The rigid, uniform allocation of computation in standard Transformer (TF) architectures can limit their efficiency and scalability, particularly for large-scale models and long sequences. Addressing this, we introduce Subjective Depth Transformers (SDT) and Subjective Timescale Transformers (STT), two distinct architectures that leverage Bayesian surprise signals to dynamically route computation, learning where and when to compute within decoder-only TFs. SDT augments a decoder-only stack with alternating Decision and Dynamic layers: a Decision layer computes a full block 'posterior' and a lightweight 'prior,' while a Dynamic layer employs fixed-capacity Top-K routing based on Bayesian surprise (Expected and Unexpected Change), maintaining a static compute graph. STT extends this conditional computation to the temporal domain: a transition network predicts residual updates, forming a temporal 'change hypothesis' that informs a router to dynamically execute or bypass TF blocks for each token, managing KV-cache contributions. Both architectures exhibit the predicted shift from novelty to prediction driven gating over training, suggesting alignment with surprise based principles. While operating at reduced capacity, they offer preliminary insights into the compute-accuracy trade-offs of conditional computation. The proposed architectures establish a flexible framework for efficiency, reducing self-attention computation by 75% and KV-cache requirements by 50% within each compute skipping layer, setting a pathway for more efficient models.
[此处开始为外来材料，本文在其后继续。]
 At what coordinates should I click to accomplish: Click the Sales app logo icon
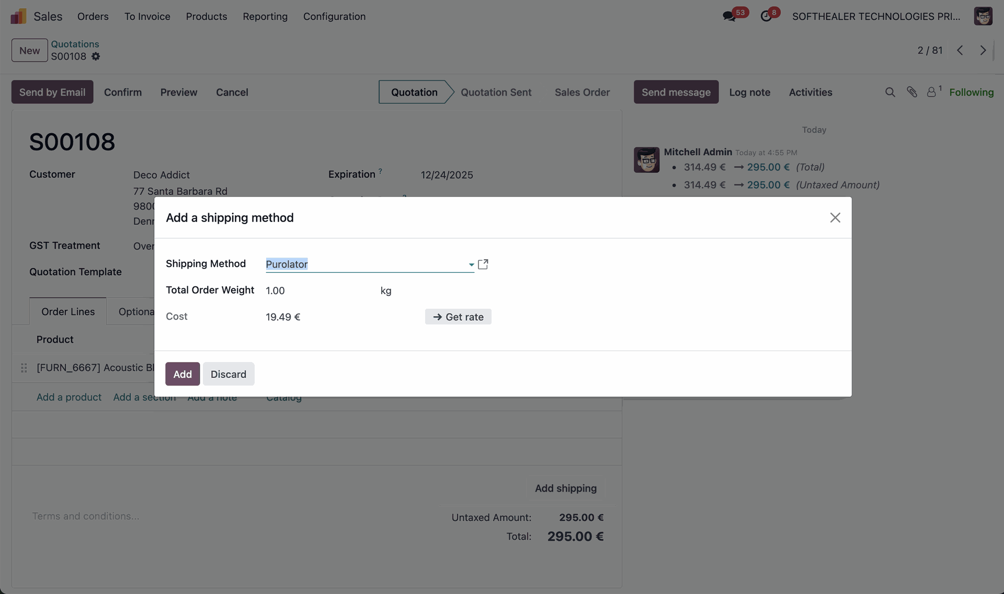pyautogui.click(x=18, y=16)
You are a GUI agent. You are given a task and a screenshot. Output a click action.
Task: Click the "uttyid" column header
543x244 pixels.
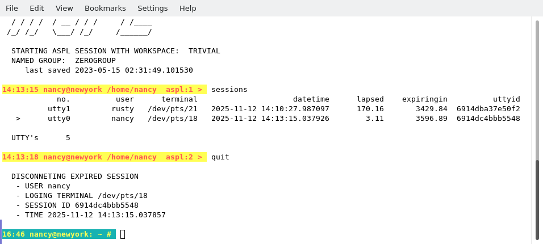[507, 99]
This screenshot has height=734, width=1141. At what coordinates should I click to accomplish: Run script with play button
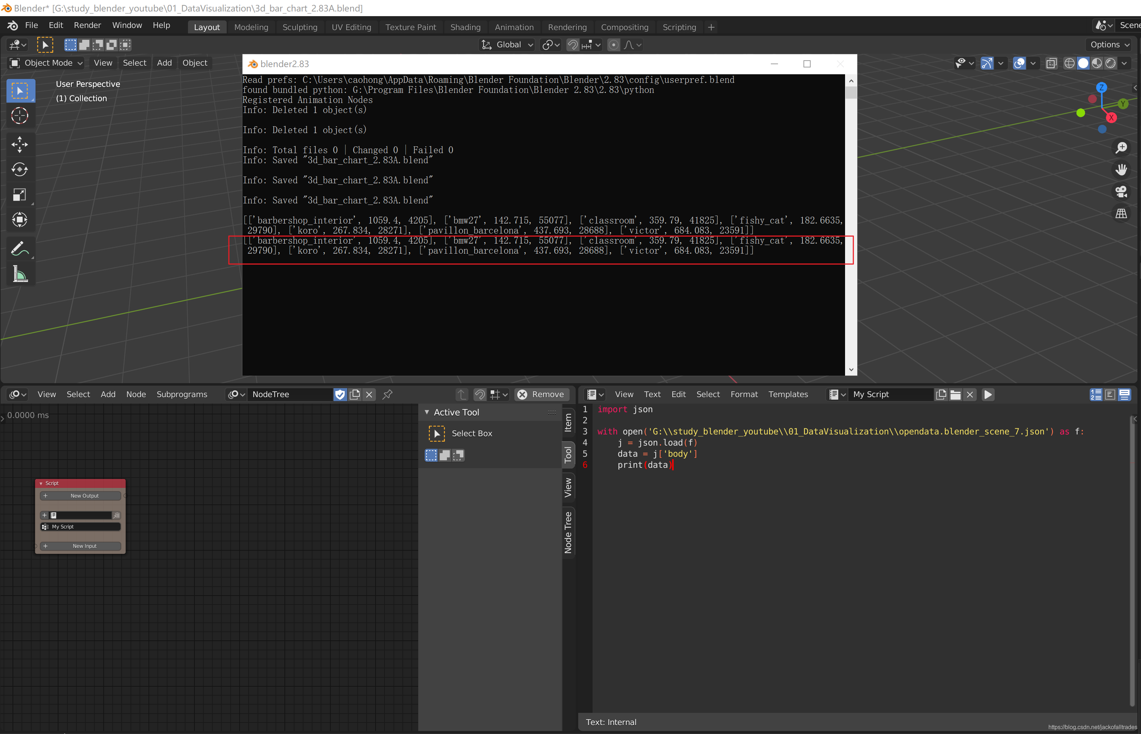tap(988, 394)
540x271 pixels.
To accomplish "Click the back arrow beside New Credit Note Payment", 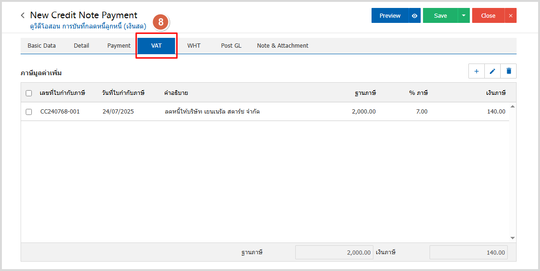I will (x=22, y=15).
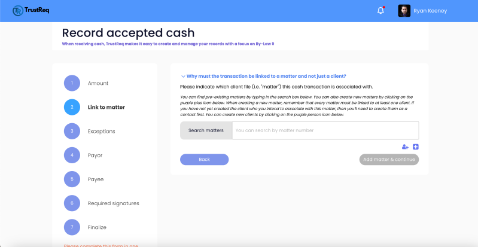This screenshot has width=478, height=247.
Task: Open the Ryan Keeney user menu
Action: [432, 11]
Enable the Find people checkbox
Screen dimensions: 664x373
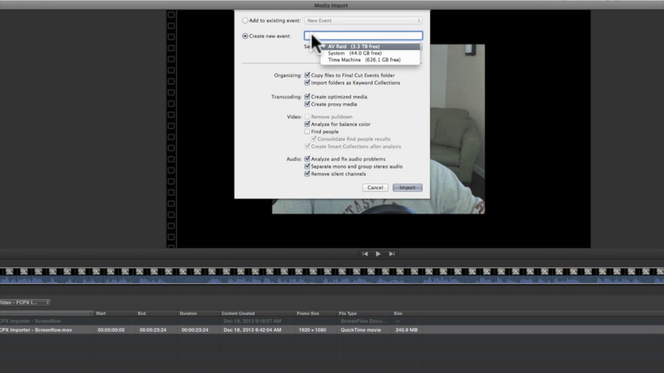point(307,132)
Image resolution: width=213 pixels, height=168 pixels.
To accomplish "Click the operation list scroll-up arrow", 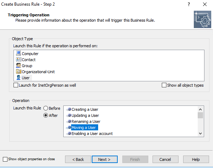I will point(200,109).
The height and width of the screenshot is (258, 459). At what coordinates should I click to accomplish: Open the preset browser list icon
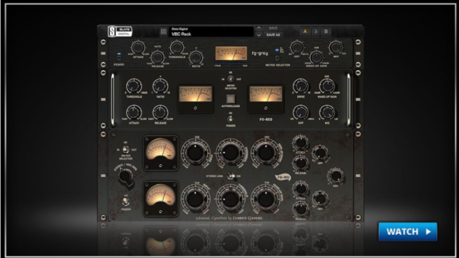pos(162,32)

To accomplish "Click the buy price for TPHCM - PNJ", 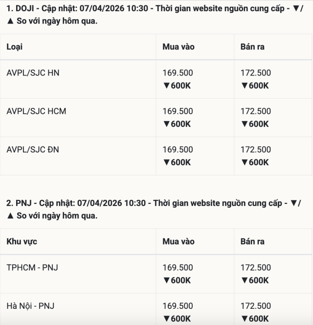I will [x=178, y=268].
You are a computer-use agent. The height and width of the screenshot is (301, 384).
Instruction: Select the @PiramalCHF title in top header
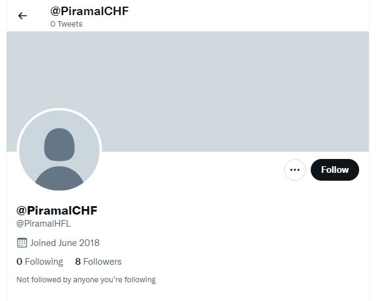[x=90, y=11]
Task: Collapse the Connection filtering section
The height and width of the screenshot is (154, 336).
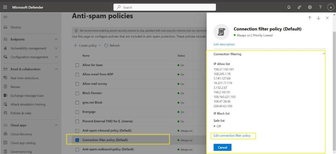Action: point(324,54)
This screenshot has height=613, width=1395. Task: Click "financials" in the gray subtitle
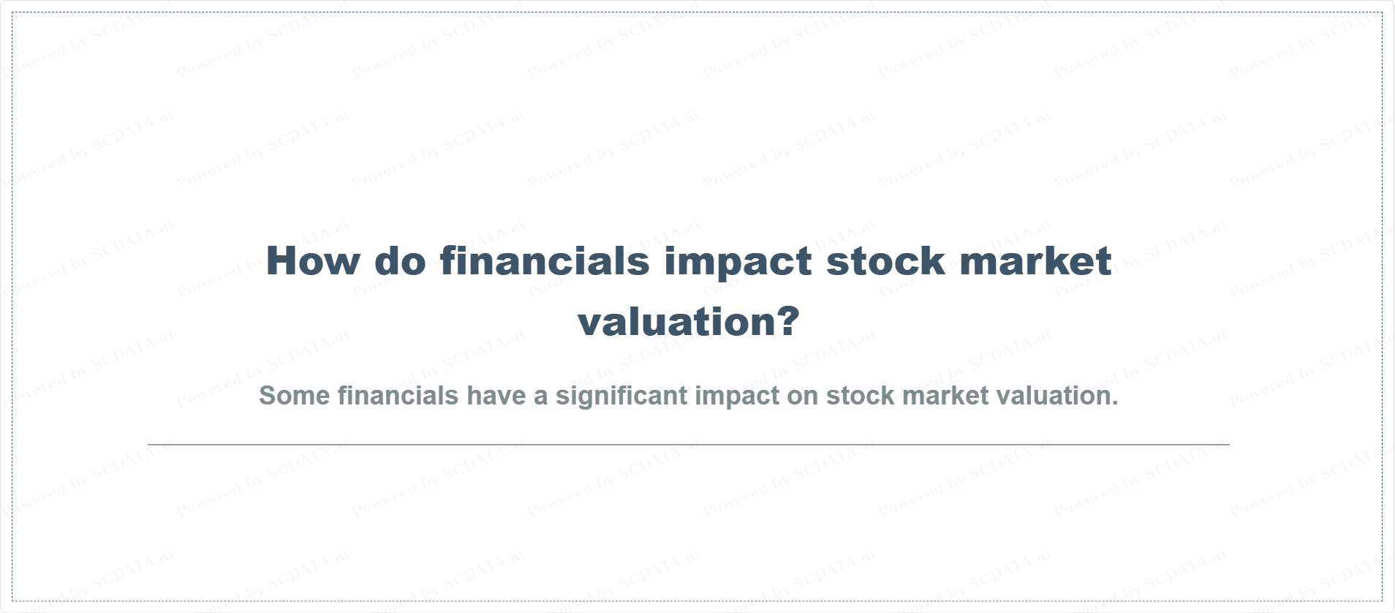coord(398,396)
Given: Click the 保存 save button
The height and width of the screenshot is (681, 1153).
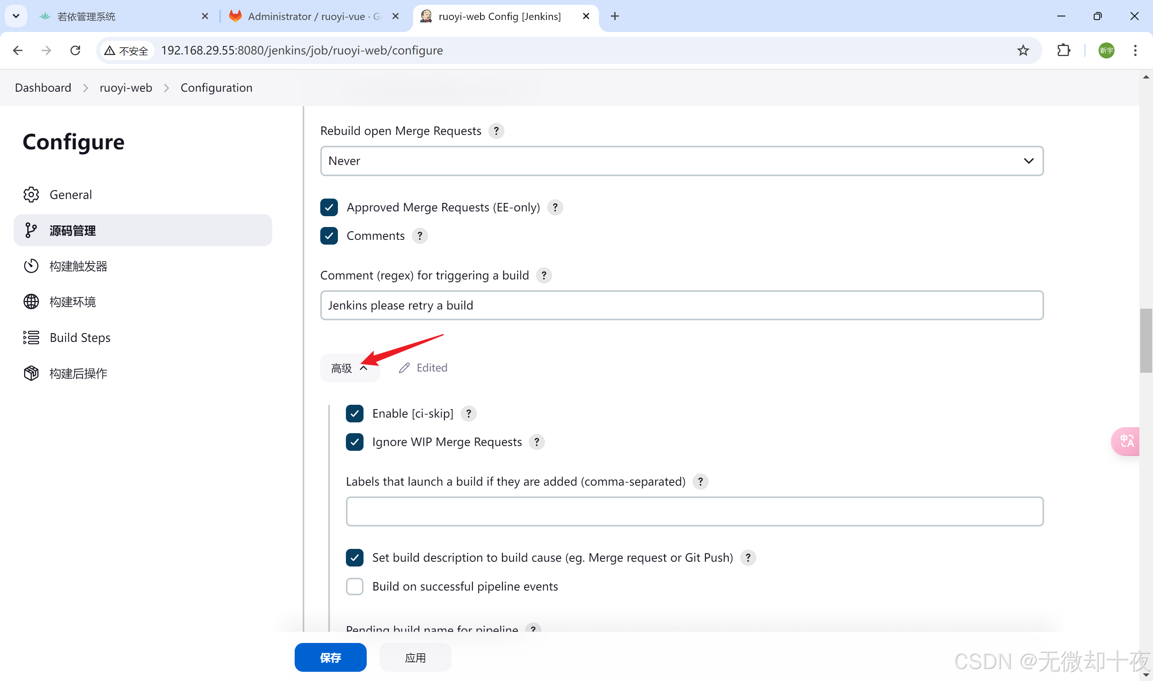Looking at the screenshot, I should [x=330, y=658].
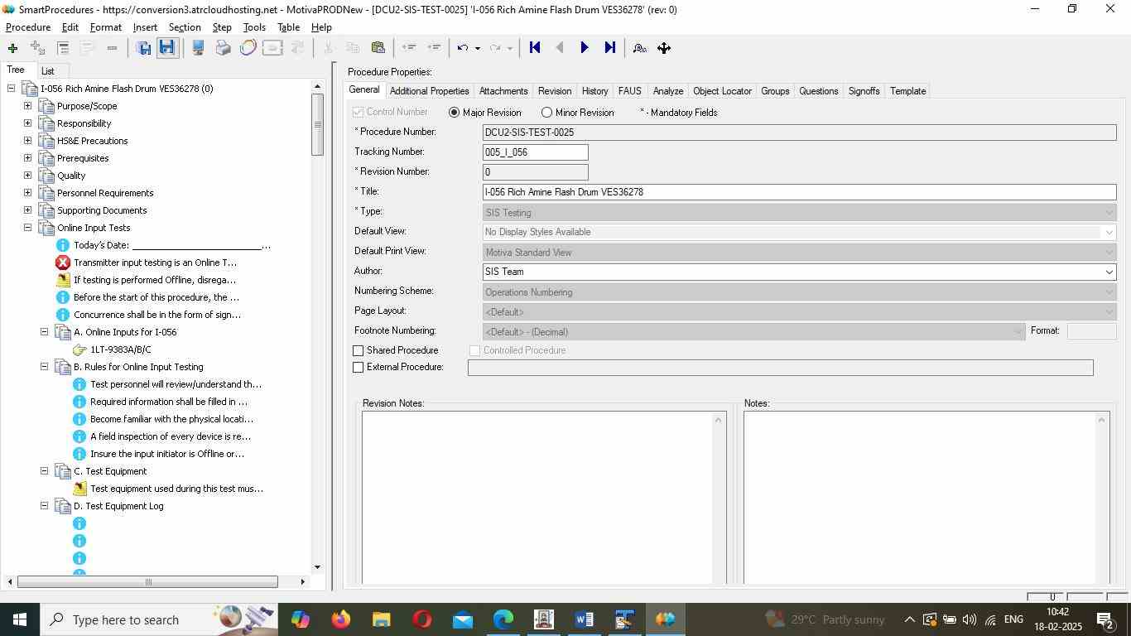Image resolution: width=1131 pixels, height=636 pixels.
Task: Click the next item blue arrow
Action: click(x=584, y=48)

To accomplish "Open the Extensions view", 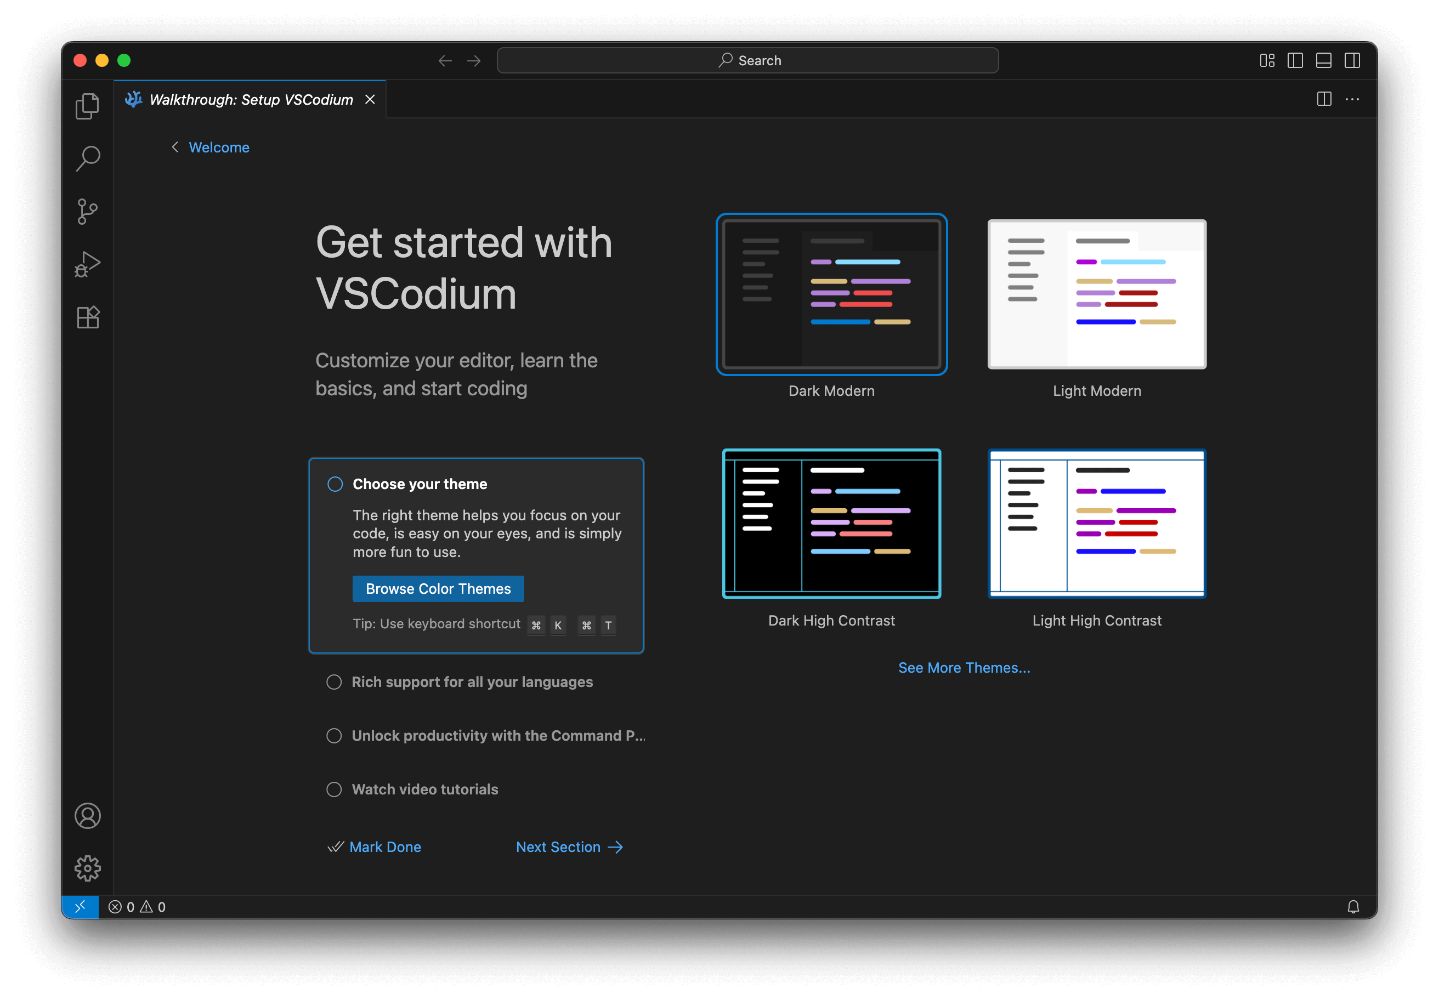I will [x=87, y=317].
翻译：标准Transformer（TF）架构中刚性、均匀的计算分配方式会限制其效率与可扩展性，尤其对于大规模模型与长序列处理。针对此问题，我们引入了主观深度变换器（SDT）与主观时间尺度变换器（STT）这两种独特架构，它们利用贝叶斯惊奇信号动态路由计算，学习在仅解码器TF内部确定计算的位置与时机。SDT通过交替的决策层与动态层增强仅解码器堆栈：决策层计算完整的块'后验'与轻量级'先验'，而动态层则基于贝叶斯惊奇（预期与未预期变化）采用固定容量的Top-K路由策略，维持静态计算图。STT将条件计算扩展至时间域：转移网络预测残差更新，形成时间维度的'变化假设'，进而指导路由器对每个标记动态执行或跳过TF块，并管理键值缓存贡献。两种架构在训练过程中均表现出从新奇驱动到预测驱动的门控机制转变，表明其符合基于惊奇原理的设计思想。尽管在降低计算容量下运行，它们为条件计算在计算-精度权衡方面提供了初步见解。所提架构建立了灵活的效率框架，在每个计算跳过层内将自注意力计算减少75%，键值缓存需求降低50%，为构建更高效模型开辟了路径。